* **TUGAS YANG DIKERJAKAN**:
• a. Sunting bagian teks tentang Pemilu 2024 dari "Berbeda dengan Puan, Wakil" sampai "dengan amendemen konstitusi.", dengan mengganti "amendemen konstitusi" menjadi "perubahan konstitusi".
• b. Ringkas paragraf yang diawali "Berbeda dengan Puan" dalam teks tentang Pemilu 2024 menjadi satu kalimat yang tetap memuat fakta utamanya.

* **TEKS YANG DISEDIAKAN**:
*-*-*

Politisi Partai Demokrasi Indonesia Perjuangan itu melanjutkan belajar dari pelaksanaan Pemilu 2019 lalu, banyak hambatan dan kendala yang perlu dievaluasi agar tidak terjadi lagi pada Pemilu 2024. Dengan begitu, pelaksanaan pesta demokrasi Pemilu 2024 dapat digelar sesuai jadwal, aman, dan lancar. “Saya percaya dengan bergotong royong, kita dapat mewujudkan pemilu yang berjalan sebagaimana mestinya,” ujar Puan Maharani, Rabu (16/3/2022).
Berbeda dengan Puan, Wakil Ketua Majelis Permusyawaratan Rakyat (MPR) Jazilul Fawaid mengatakan pelaksanaan Pemilu 2024 semestinya memang digelar sesuai jadwal. Tapi penundaan pelaksanaan pemilu dapat terjadi sepanjang mendapat dukungan kuat dari rakyat. Hanya saja perlu didahului dengan amendemen konstitusi.

*-*-*

* **DATA YANG DIBERIKAN**:
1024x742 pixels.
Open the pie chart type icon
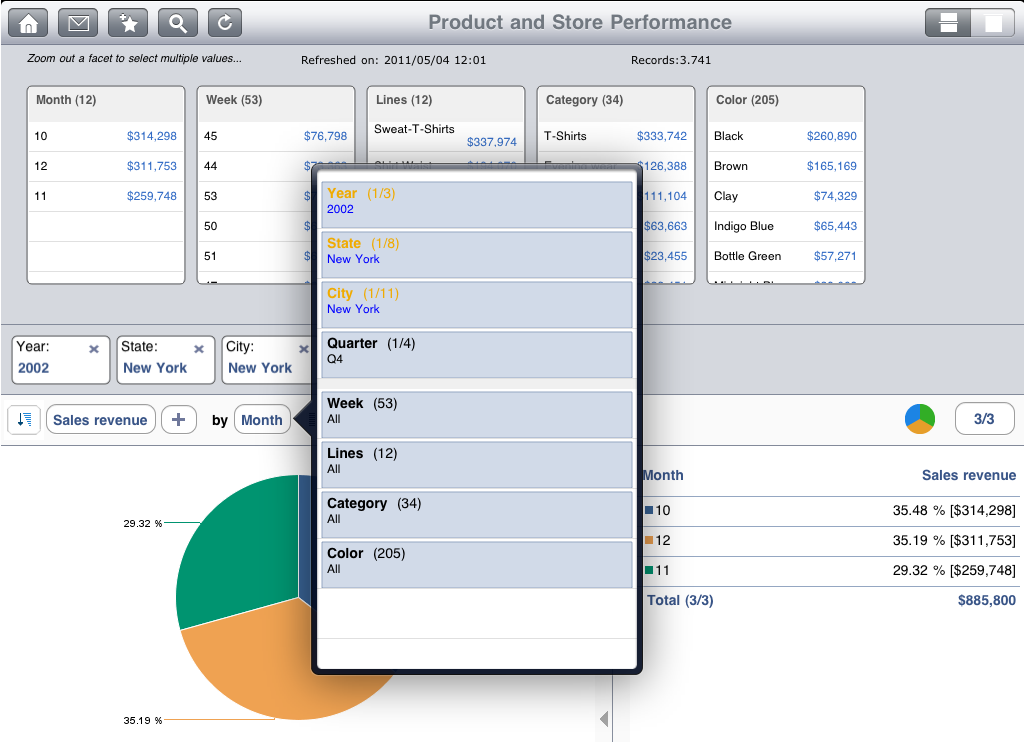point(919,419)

*-*-*

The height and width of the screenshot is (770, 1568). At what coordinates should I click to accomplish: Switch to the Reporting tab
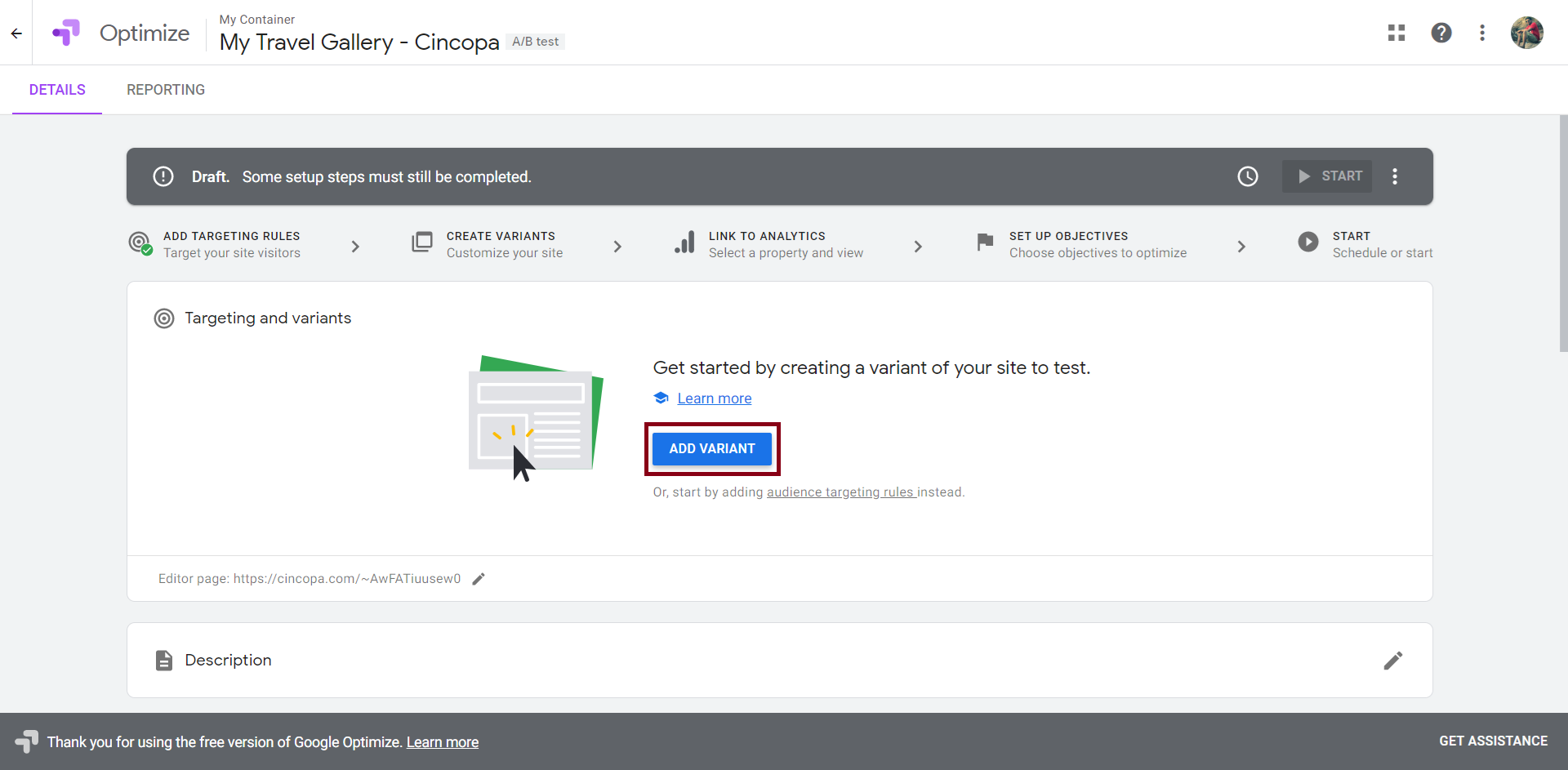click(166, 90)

*-*-*

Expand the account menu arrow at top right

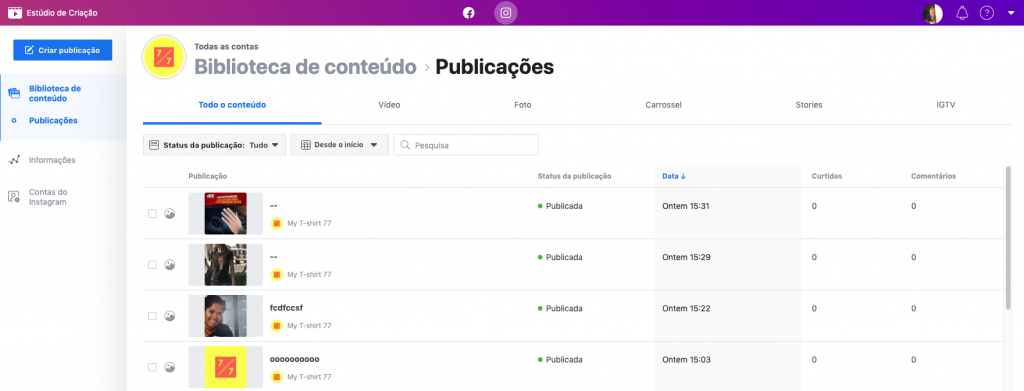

*-*-*

* **JAWABAN ANDA**:
• a.
Berbeda dengan Puan, Wakil Ketua Majelis Permusyawaratan Rakyat (MPR) Jazilul Fawaid mengatakan pelaksanaan Pemilu 2024 semestinya memang digelar sesuai jadwal. Tapi penundaan pelaksanaan pemilu dapat terjadi sepanjang mendapat dukungan kuat dari rakyat. Hanya saja perlu didahului dengan perubahan konstitusi.

• b. Berbeda dengan Puan, Wakil Ketua MPR Jazilul Fawaid menyatakan Pemilu 2024 semestinya digelar sesuai jadwal, tetapi penundaan bisa terjadi jika mendapat dukungan kuat dari rakyat dan didahului amendemen konstitusi.